Number the lines from the one containing "The height and" through the end of the entries, skipping blank lines and leaving out the pictures.

++++ Data provided ++++

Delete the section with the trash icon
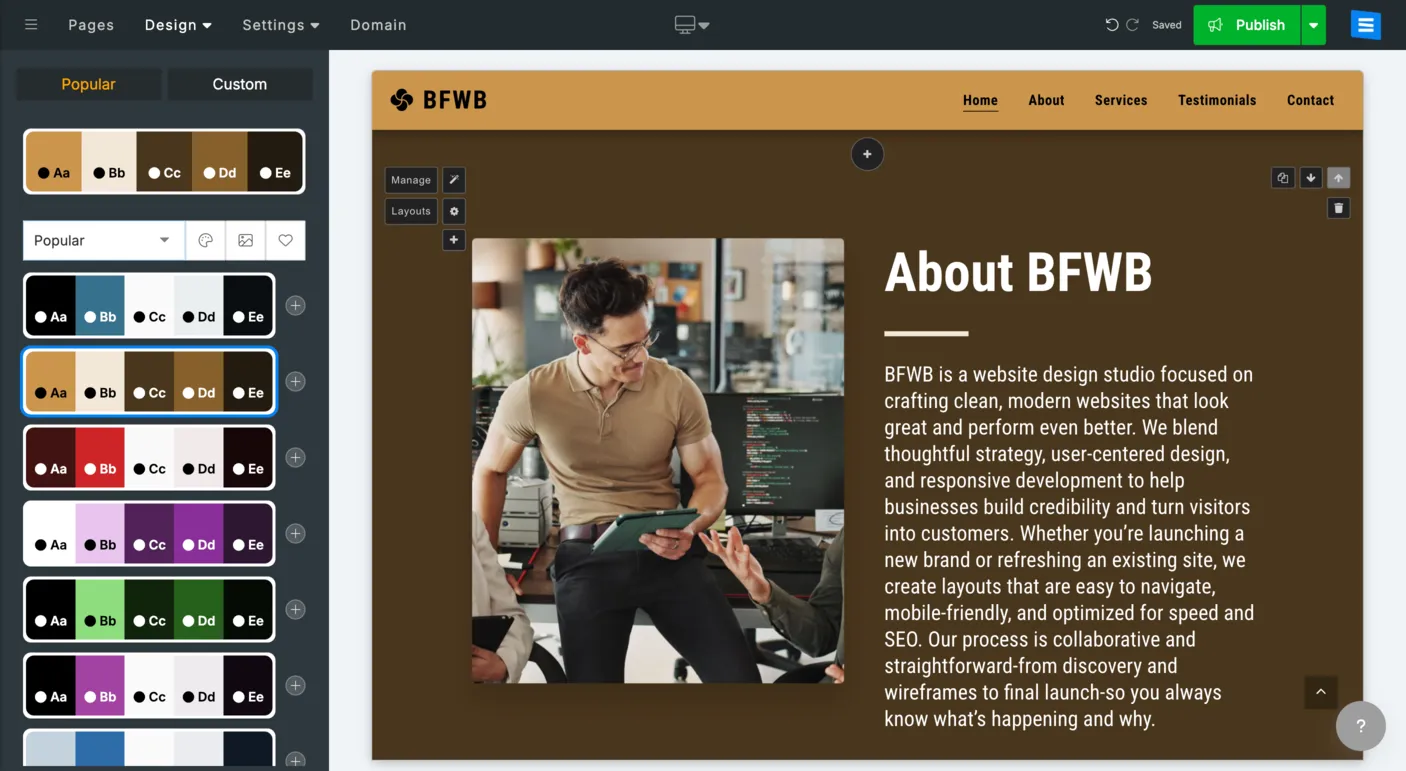 [1339, 207]
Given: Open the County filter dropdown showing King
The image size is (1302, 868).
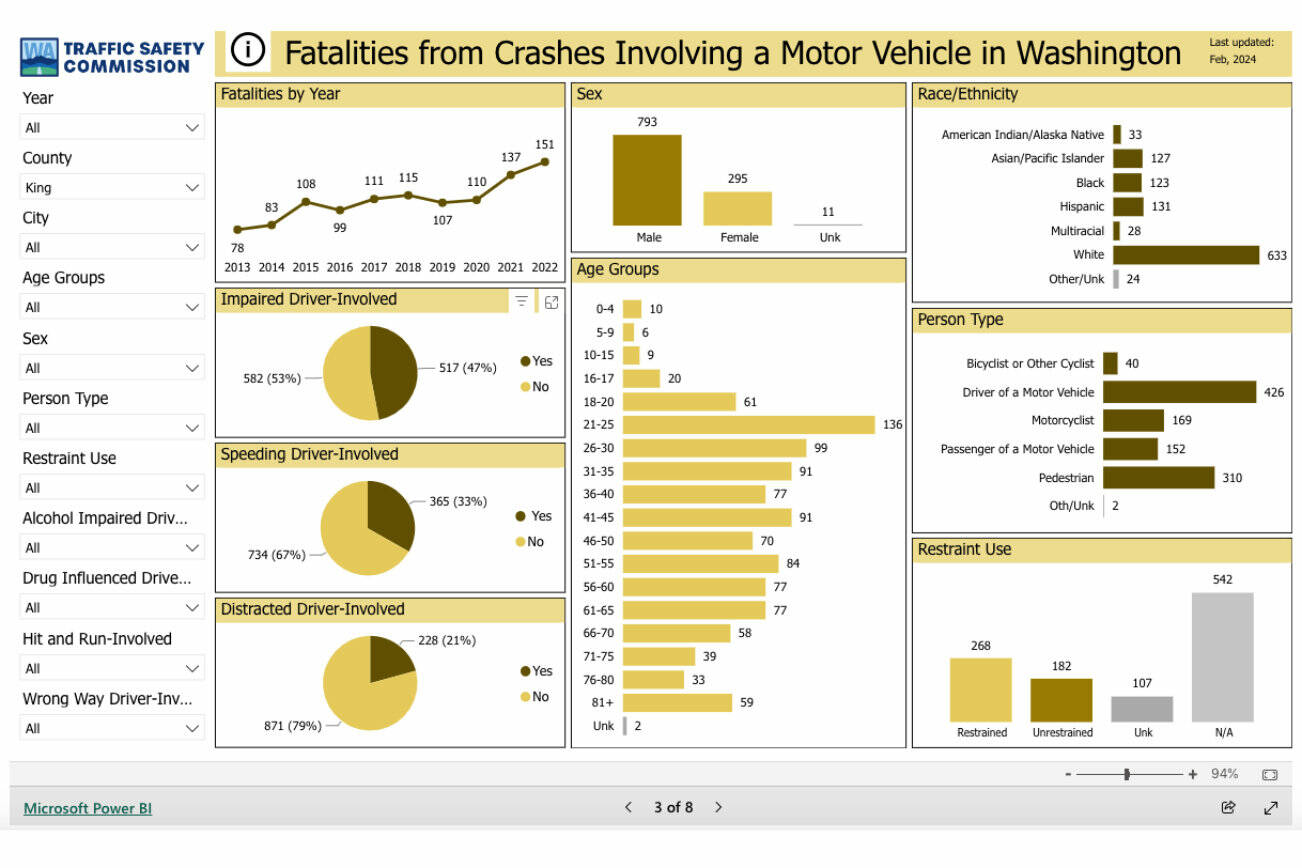Looking at the screenshot, I should coord(111,187).
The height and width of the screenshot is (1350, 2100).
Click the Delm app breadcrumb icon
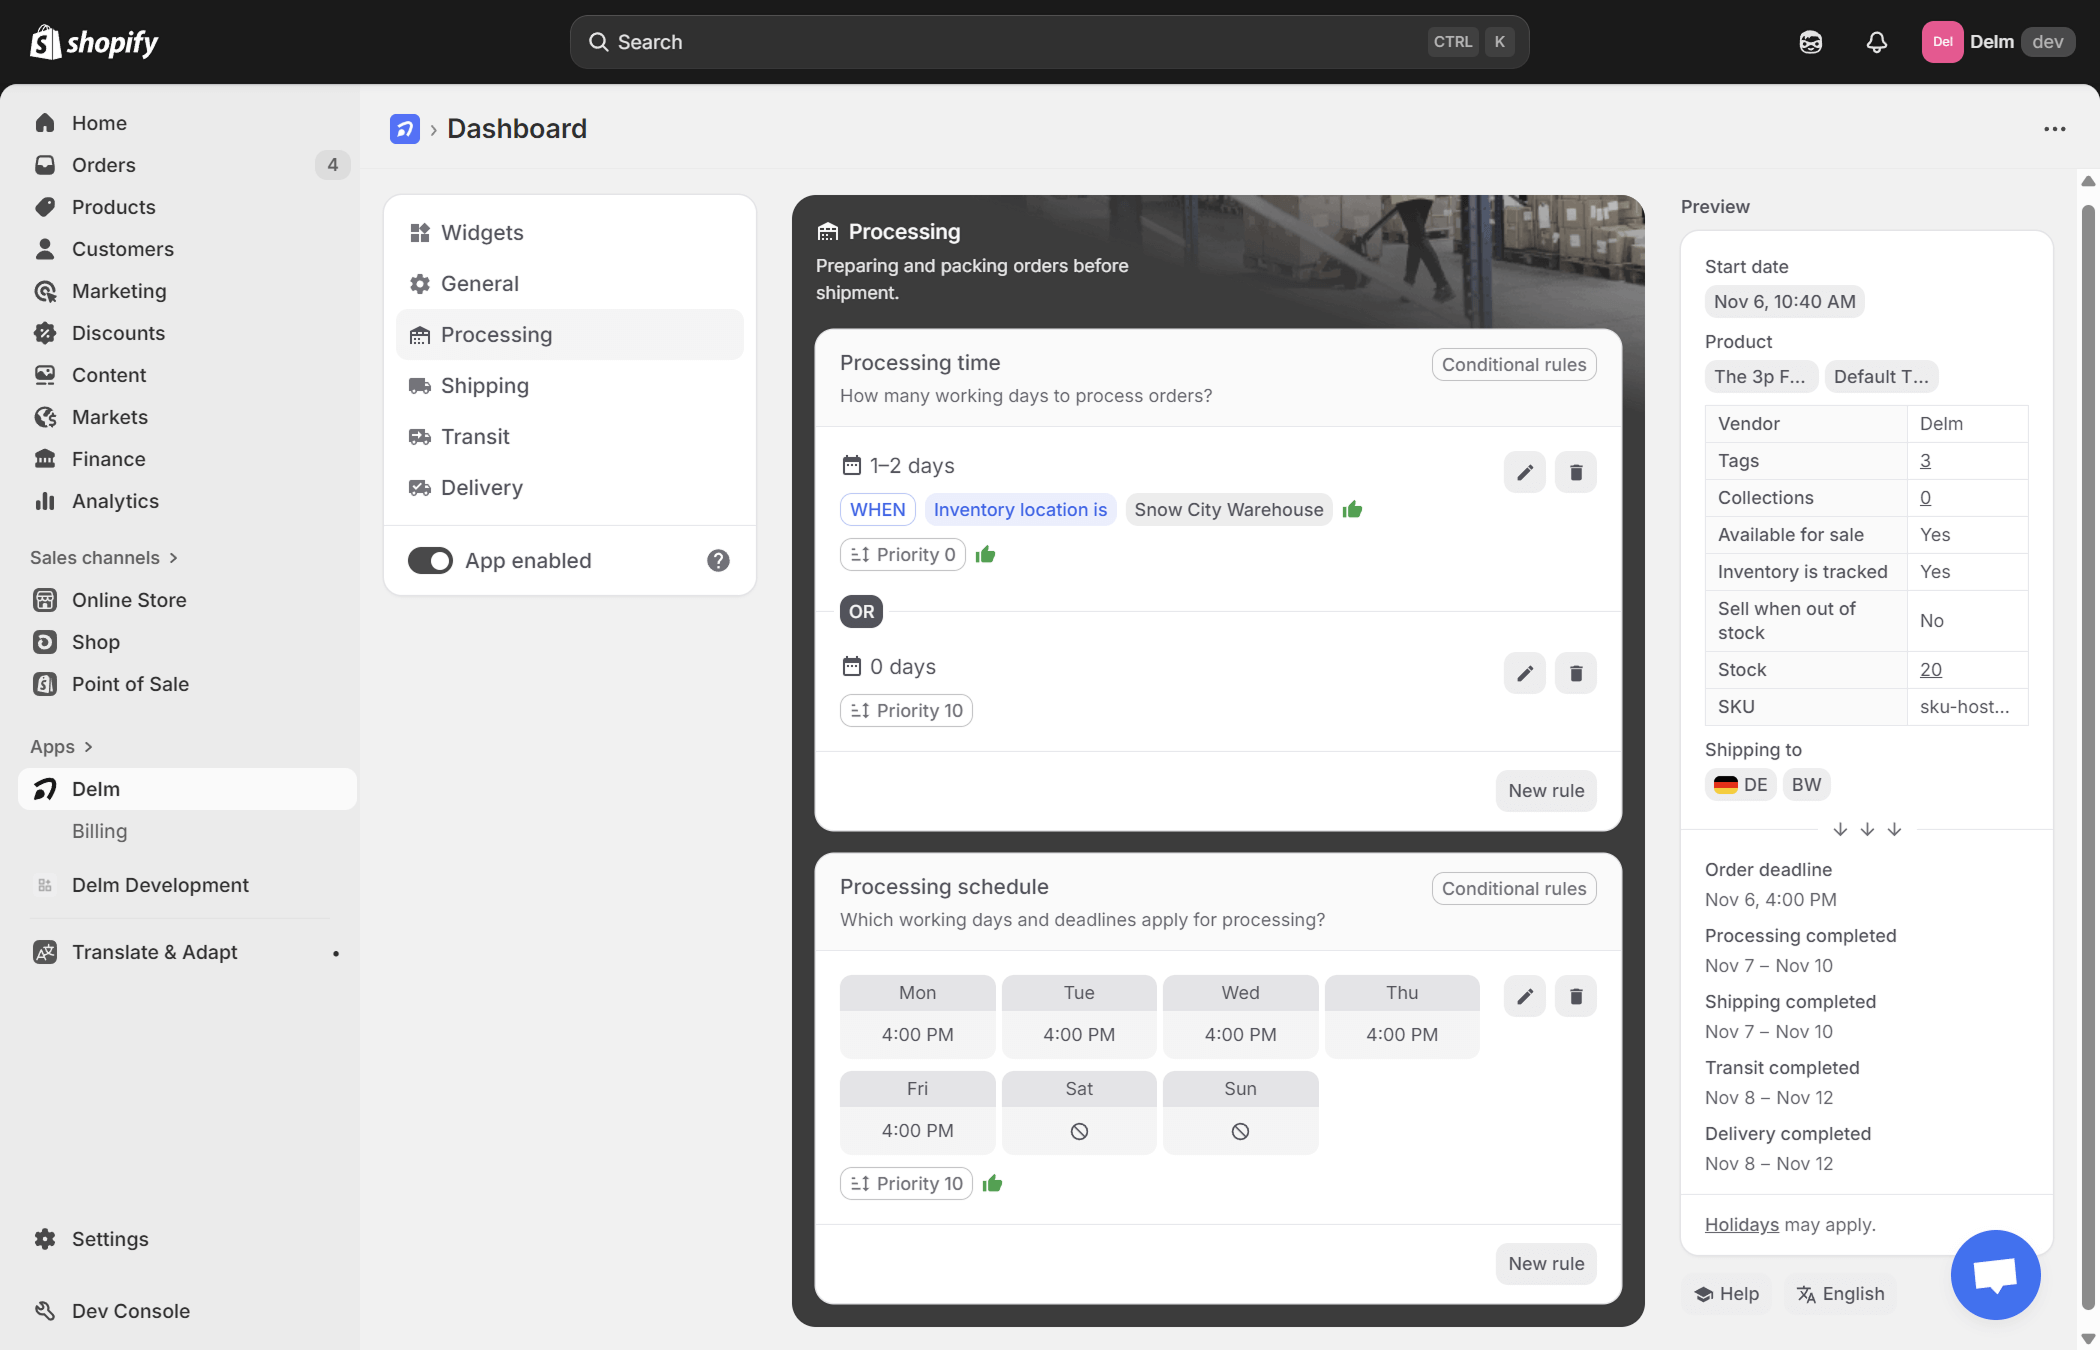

++++

### Result for this task
1. The height and width of the screenshot is (1350, 2100).
2. Click the Delm app breadcrumb icon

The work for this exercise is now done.